宣長は、伊勢神宮の内宮・外宮の望ましい両宮関係の回復を考えていた。そのためには外宮祭神「豊受大神」の神格を明確にしなければならない。宣長の外宮論の目的はここにある。
その概要は、
- 豊受大神は天照大御神の重く祀らせ給う「御食津大神」である。
- 豊受大神は「供奉臣列の膳部神」(吉見好和説)であるという説に対して、天孫降臨の時に天照大御神が鏡に副えて授けた御霊実であり、現御身の供奉神ではない。
だから尊いというのだ。
外宮問題への最初の論究は、守屋昌綱に与えた『神都考僻説弁総論』に見える。
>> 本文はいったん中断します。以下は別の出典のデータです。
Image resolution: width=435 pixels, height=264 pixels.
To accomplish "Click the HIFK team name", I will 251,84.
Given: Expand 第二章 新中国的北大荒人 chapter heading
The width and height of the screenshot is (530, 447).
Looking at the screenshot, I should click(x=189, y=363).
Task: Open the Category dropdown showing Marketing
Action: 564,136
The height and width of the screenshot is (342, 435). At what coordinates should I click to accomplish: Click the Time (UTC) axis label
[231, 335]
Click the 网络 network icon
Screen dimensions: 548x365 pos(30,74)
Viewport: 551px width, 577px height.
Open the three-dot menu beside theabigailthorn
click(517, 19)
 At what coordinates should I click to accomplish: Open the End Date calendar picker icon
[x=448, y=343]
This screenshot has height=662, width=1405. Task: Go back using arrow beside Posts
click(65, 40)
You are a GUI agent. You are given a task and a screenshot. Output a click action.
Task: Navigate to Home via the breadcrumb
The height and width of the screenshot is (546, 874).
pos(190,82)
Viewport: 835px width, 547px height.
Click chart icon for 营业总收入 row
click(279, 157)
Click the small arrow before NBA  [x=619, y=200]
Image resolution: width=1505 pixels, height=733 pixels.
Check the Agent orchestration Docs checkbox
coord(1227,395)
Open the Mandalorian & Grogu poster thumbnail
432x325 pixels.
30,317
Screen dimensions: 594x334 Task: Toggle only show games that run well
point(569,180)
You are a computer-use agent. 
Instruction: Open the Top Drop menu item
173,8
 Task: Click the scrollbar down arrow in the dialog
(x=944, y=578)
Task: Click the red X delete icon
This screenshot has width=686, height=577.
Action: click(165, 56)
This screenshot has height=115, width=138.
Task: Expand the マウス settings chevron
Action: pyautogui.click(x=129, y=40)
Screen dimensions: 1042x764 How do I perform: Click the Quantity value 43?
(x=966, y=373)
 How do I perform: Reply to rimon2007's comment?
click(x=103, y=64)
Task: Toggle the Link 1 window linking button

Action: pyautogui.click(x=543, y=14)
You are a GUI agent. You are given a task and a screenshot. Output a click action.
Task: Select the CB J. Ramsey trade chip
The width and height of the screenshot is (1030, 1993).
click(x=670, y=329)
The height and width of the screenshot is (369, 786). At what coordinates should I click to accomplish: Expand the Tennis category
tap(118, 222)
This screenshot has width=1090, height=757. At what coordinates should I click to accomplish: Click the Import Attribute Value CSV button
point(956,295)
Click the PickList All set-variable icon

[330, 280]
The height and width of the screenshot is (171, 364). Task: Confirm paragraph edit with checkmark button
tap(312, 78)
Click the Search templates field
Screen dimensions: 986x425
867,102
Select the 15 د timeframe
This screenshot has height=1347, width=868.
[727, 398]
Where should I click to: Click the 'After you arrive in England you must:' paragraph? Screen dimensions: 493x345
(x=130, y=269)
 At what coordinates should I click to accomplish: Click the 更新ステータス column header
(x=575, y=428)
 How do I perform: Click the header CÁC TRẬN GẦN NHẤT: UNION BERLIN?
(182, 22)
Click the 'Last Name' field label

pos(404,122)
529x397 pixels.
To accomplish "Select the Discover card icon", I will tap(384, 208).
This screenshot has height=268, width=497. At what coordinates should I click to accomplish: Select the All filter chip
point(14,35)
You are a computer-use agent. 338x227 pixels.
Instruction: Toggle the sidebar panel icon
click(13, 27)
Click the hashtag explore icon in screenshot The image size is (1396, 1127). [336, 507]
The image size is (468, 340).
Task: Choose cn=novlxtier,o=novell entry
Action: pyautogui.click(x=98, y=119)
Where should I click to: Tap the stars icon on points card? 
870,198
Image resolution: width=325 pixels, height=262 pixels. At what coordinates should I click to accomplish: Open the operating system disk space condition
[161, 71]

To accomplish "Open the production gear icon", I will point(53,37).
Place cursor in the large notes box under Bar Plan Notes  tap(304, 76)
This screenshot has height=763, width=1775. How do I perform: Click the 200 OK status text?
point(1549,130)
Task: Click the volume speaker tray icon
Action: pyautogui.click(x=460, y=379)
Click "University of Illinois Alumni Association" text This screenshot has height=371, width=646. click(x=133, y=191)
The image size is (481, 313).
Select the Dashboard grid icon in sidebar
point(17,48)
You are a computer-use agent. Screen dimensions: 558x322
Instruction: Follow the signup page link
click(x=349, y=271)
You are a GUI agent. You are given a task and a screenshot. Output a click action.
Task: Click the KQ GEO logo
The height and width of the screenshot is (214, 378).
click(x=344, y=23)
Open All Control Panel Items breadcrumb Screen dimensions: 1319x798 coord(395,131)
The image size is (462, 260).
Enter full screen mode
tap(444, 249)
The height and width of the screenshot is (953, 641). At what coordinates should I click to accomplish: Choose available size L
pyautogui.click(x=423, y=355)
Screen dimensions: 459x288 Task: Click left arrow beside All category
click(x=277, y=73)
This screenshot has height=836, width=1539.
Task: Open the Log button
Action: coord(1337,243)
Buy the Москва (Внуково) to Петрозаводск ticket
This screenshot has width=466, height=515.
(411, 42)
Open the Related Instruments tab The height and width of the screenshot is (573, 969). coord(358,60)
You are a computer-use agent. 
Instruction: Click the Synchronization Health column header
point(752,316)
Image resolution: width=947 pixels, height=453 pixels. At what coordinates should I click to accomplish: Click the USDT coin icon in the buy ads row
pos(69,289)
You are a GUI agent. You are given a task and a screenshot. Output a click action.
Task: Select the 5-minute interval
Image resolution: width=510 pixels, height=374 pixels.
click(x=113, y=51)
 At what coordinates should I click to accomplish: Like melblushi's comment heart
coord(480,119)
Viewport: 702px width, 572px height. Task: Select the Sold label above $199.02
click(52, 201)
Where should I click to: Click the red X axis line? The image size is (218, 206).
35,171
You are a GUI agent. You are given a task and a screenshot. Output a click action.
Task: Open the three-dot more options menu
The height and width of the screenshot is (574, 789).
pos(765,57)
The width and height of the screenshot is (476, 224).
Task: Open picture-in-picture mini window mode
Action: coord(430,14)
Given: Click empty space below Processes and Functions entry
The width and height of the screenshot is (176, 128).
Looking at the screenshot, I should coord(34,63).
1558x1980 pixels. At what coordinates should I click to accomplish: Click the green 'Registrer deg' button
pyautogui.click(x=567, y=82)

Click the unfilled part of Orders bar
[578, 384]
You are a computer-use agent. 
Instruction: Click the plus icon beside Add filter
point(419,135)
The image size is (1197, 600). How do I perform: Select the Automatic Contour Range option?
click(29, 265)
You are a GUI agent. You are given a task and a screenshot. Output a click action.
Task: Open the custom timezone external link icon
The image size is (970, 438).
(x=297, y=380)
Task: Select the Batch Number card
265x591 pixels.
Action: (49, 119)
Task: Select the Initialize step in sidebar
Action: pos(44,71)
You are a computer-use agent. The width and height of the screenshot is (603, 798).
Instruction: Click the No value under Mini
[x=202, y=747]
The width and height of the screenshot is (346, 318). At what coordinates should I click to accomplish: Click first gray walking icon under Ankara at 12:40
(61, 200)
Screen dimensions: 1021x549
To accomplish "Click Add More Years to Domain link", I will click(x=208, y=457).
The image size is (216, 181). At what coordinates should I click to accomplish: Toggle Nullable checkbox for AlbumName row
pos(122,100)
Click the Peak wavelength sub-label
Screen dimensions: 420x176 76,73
真淵説がここでも影響を及ぼしていると言われる。
その後、『古事記伝』巻15(安永7年・1778)のいわゆる「外宮論」でこの問題を再び取り上げる。
さらに約20年後、この問題を詳しく論じたのが『伊勢二宮さき竹の弁』である。
『自撰歌』に「さき竹の弁のしりに書ける歌」と言う詞書で2首載せる。
「外つ宮を 国のとこだち とこだちと よそりなきごと いふはたが言」
とつ宮の 神は天照 日の神の いつきまつらす 御食の大神」
宣長の論に対しての批判は激しかった。
まず『古事記伝外宮論弁語』外宮権祢宜・亀田末雅は、「内宮」という語が古書に見えないと言うのに対して『神宮雑例集』や「神宮三印」を引き反論した。
また門人益谷末寿は『伊勢二宮割竹弁難』で師説を批判した。末寿の言うのは、高天原でお祭りしたということは証拠がない。現世における天皇のお祭りであっても、天照大御神と関与するわけではない。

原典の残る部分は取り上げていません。